2021, Movies, TV

Untold: Malice at the Palace (2021, Floyd Russ)

This is a roughly hour-long episode from a new Netflix documentary series about the infamous “Malice at the Palace.” I was just getting into basketball then – I think Pistons/Lakers may have been the first NBA finals I really watched – but I did not watch this game live as far as I know. But for weeks afterward, it felt like it was the only thing in sports. (Remember, this was during the NHL lockout so it was just the NBA and football. And though I was much more of an NFL fan then, I still paid far more attention to this.)

This is a necessary corrective. The media coverage was…not good. Though this film is too short to really go into great depth about that coverage, they show enough of it that you get the gist if you were not there. The NHL lockout was the first time that I had to think about sports labour issues as an adult, and I was confused. I’m not sure where I landed at the time – probably too pro owner for my liking now – but I do believe that the coverage of this game felt reasonable to me at the time. Some of that was because I didn’t know the full story until later – probably until the classic Grantland oral history, me thinks – but some of that was because I still subscribed to childish ideas about sports and the world. By focusing on O’Neal, Artest, Jackson and Miller (and, to a lesser extent, Ben Wallace), we get the player’s side properly. And we learn, if we didn’t know it already, that the Pacers entering the stands to fight Detroit fans was provoked. (I suspect most of us already knew about the beer throwing, though.) As O’Neal points out, nobody cared about the arbitration of the sentences or the criminal cases afterwards. They just cared about what was on ESPN. (I’m guilty of that as anyone.)
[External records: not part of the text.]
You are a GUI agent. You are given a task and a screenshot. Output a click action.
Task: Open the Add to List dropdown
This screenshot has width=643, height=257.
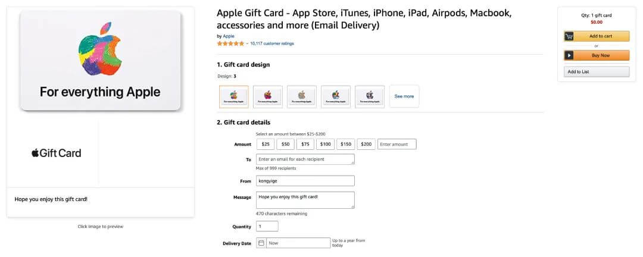click(x=596, y=71)
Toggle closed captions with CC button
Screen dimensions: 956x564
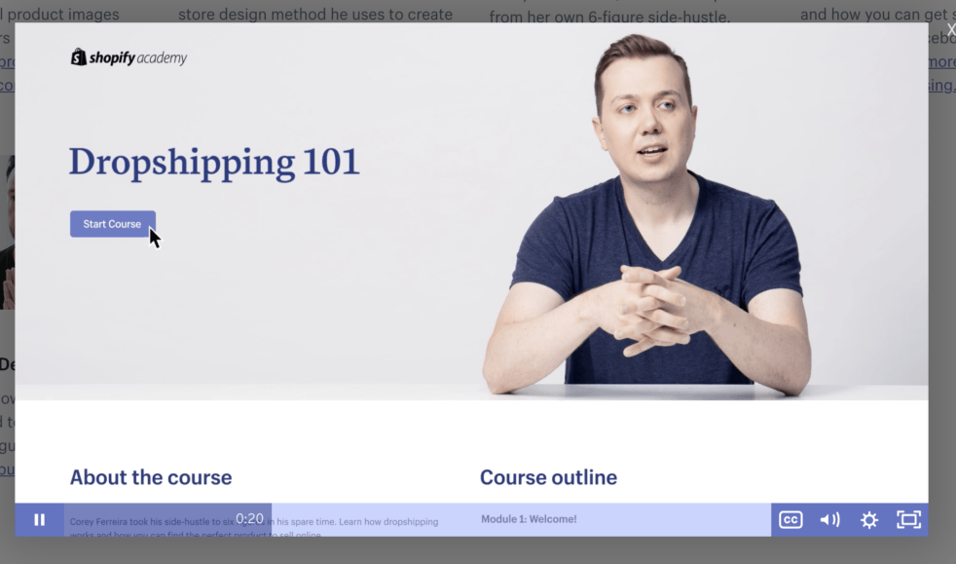pos(791,520)
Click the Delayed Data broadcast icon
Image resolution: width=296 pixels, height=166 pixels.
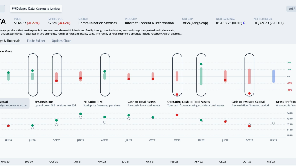tap(14, 9)

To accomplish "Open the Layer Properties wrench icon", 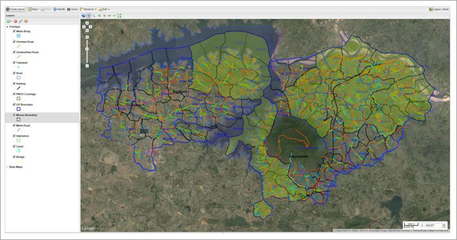I will (x=21, y=21).
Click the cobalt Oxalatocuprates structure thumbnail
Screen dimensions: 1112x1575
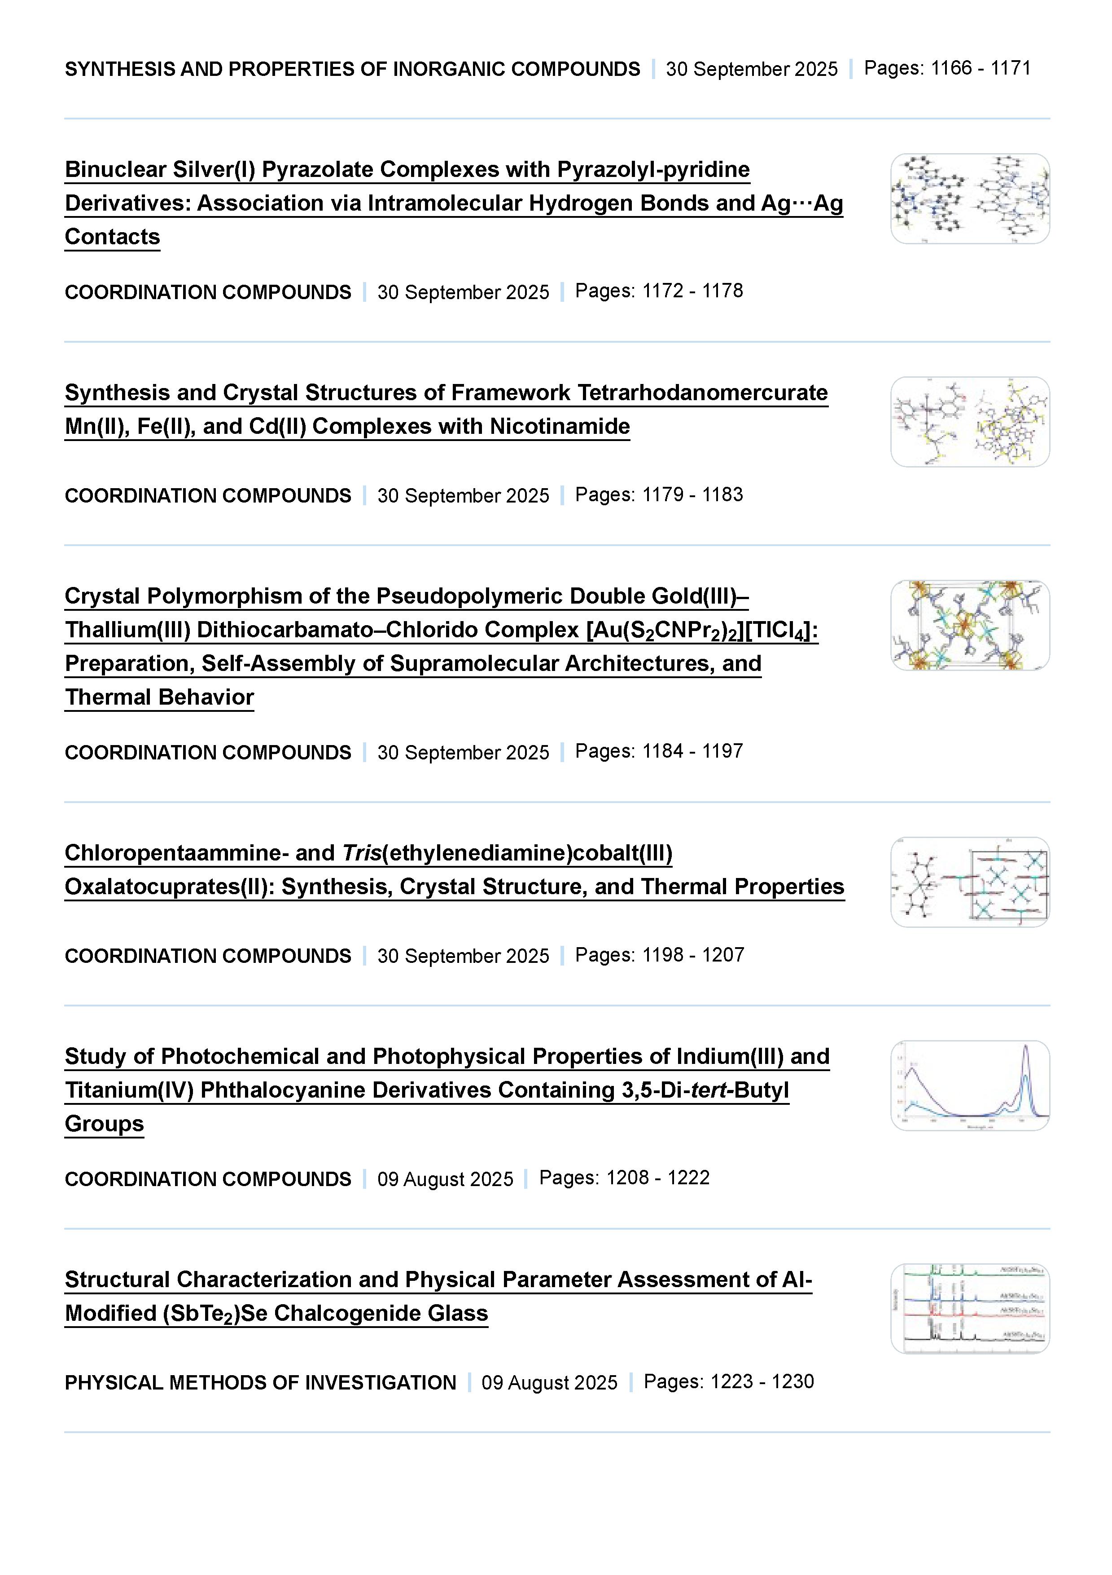click(969, 882)
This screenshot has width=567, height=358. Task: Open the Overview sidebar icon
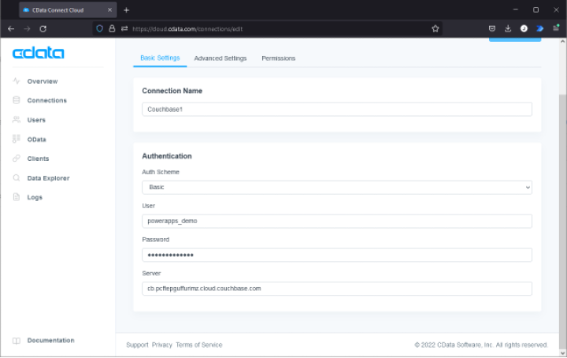17,81
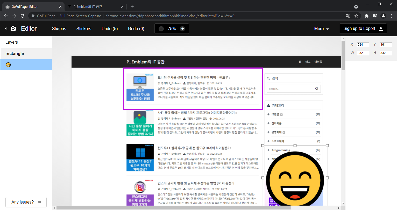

This is brief. You could argue if this incident could really support a feature film but I do think a little more time on the coverage of the incident by the media and a the reaction of the public would add to the piece. (30 for 30 would have done 90-120 minutes on it, not 68.) And there’s very little about the on-court consequences for the rest of the league outside of the Pacers. (That is perhaps the biggest omission. People get mad now about players getting suspended for leaving the bench. Well…) But I think telling this story from the Pacers’ perspective was necessary, especially “on TV” for lack of a better word. (How many read the Grantland piece?) And it’s good to see people who were employed by the “other side” having sympathy for what happened to the Pacers. It’s also interesting to learn about the criminal investigation. There are both interviewees that might surprise as well as some notable omissions. (Perhaps none greater than Tinsley. I wonder why he declined…)

So it could be more in-depth, sure. And it could be better as a film. But I still think it’s important to have a piece like this – made during an era of increased awareness of mental health issues as well as during the so-called “player empowerment” era – that reevaluates how we felt and thought about this. Because if you still think this was about “thugs,” well, you should really watch it.